We start with what we know, $G = \langle x\rangle$, and that $x$ has order $m = 2k$, where $k$ is a positive integer.

We'll do the "easy part" first:

$G$ has at least one element of order $2$:

Consider $x^k$. We see that $(x^k)^2 = x^{2k} = x^m = e$. Thus $x^k$ has order dividing $2$, so either $1$, or $2$. If $x^k$ had order $1$, we would have $x^k = e$, and since $0 < k$, then $k < 2k$, contradicting the fact that $2k = m$ is the LEAST positive integer $n$ such that $x^n = e$. So $x^k$ does not have order $1$, and thus has order $2$.
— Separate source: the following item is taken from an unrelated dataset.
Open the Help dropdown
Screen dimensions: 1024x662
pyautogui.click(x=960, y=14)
Now the "harder part", here is where we will take our scenic detour:

Claim: any subgroup of $G$ is also cyclic, with generator $x^r$ for some $0 \leq r < m$. Let's call our subgroup $H$. If $H = \{e\}$, there is nothing to prove, the trivial group is clearly cyclic (the identity is a generator). So assume $H$ has some non-identity element in it. So we can write:

$H = \{e,x^{r_1},x^{r_2},\dots,x^{r_t}\}$, for some positive integers $r_1,r_2,\dots, r_t$. Choose $r = \min(r_1,r_2,\dots,r_t)$. I claim $x^r$ generates $H$. For suppose it did not. Then we have some $r_j$ such that $x^{r_j}$ is not a power of $x^r$, that is $r_j$ is not a multiple of $r$. In other words, we can write:

$r_j = qr + u$, where $0 < u < r$.

It follows that $x^u = x^{r_j - qr} = x^{r_j}[(x^r)^q]^{-1}$.

Now $x^{r_j} \in H$, and $x^r \in H$, so any power $(x^r)^q \in H$ (by closure), and thus (since $H$ is a subgroup, and contains all inverses) $[(x^r)^q]^{-1} \in H$, and thus $x^u \in H$, being the product of two elements in $H$.
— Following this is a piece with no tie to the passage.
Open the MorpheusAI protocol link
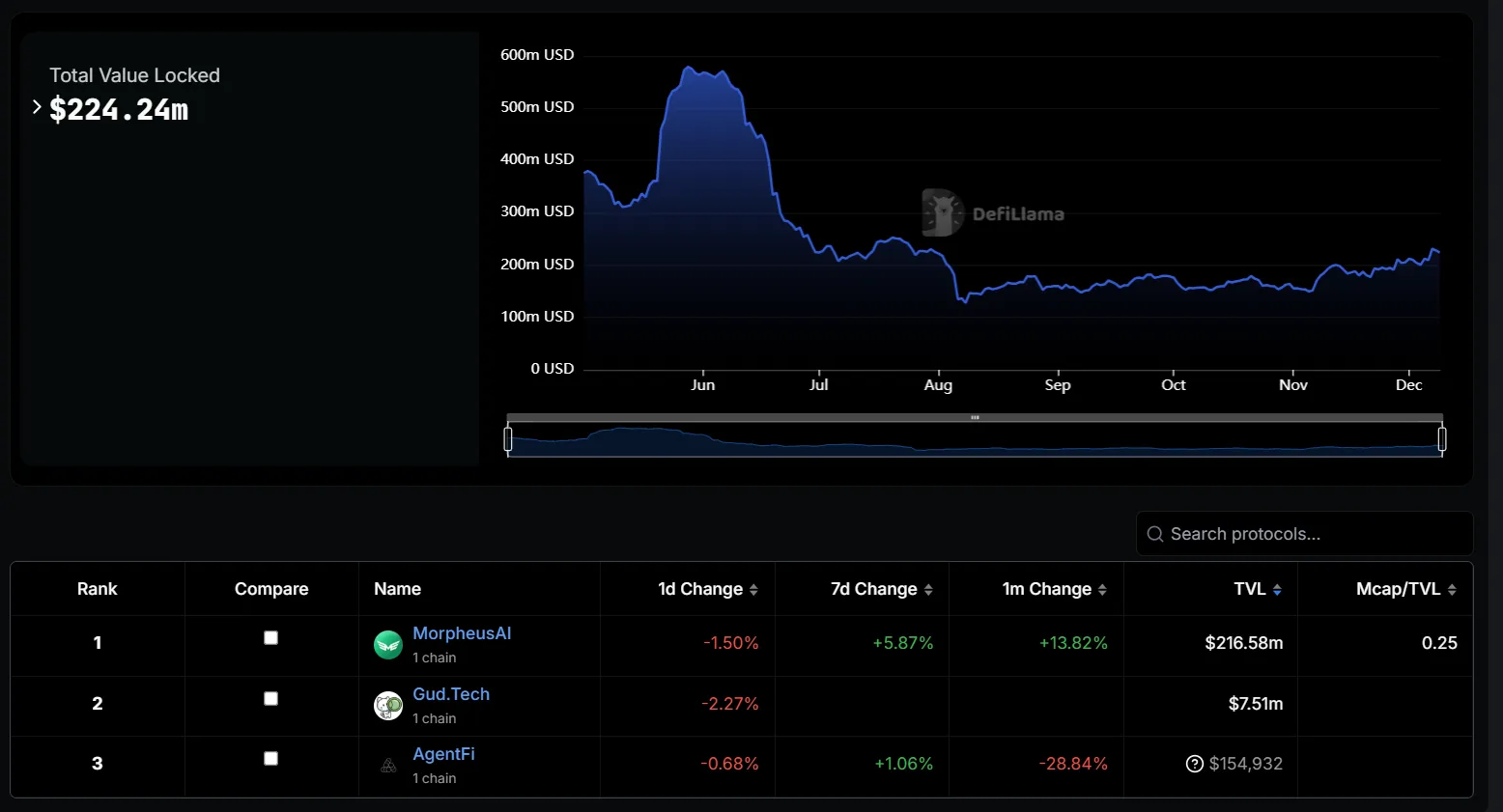Screen dimensions: 1503x812 [x=462, y=633]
But $0 < u < r$, contradicting our choice of $r$ as the least positive power of $x$ in $H$ (dramatic pause).

So...since assuming $x^r$ does not generate $H$ leads to a contradiction,...can't have that.

Now...where were we? Oh yeah, we want to show that $G$ has AT MOST one element of order $2$. Again, let's suppose it has at least $2$, we'll call them $a$, and $b$.
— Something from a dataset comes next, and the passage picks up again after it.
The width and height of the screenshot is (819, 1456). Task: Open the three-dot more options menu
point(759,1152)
Now cyclic groups are abelian (I hope you already know this, or I will certainly try any reader's patience proving that, too), so in particular $ab = ba$. Hence:

$(ab)^2 = (ab)(ab) = a(ba)b = a(ab)b = (aa)(bb) = a^2b^2 = ee = e$. So either $ab$ also has order $2$, or order $1$.

If $ab = e$, then $b = a^{-1} = a$ (since $a$ has order $2$), but we started out assuming $a$ and $b$ are two different elements of $G$. So this can't be right, it must be that $ab$ has order $2$ as well.

And now, the punch line:

It is easy to see that $\{e,a,b,ab\}$ is closed under multiplication, and possesses all inverses, and is thus a subgroup of $G$. But it's not cyclic! C'est impossible! (we just wasted 10 minutes of our lives proving it above).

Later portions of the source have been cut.